### Extracted records
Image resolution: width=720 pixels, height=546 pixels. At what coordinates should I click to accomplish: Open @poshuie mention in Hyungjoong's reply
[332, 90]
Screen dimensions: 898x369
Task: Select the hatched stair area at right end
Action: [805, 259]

### Required task
Return every one of the items above word for word, without changing anything.

### Written response
Image resolution: width=720 pixels, height=546 pixels. At what coordinates should I click to accomplish: Open @poshuie mention in Hyungjoong's reply
[332, 90]
Screen dimensions: 898x369
Task: Select the hatched stair area at right end
Action: [805, 259]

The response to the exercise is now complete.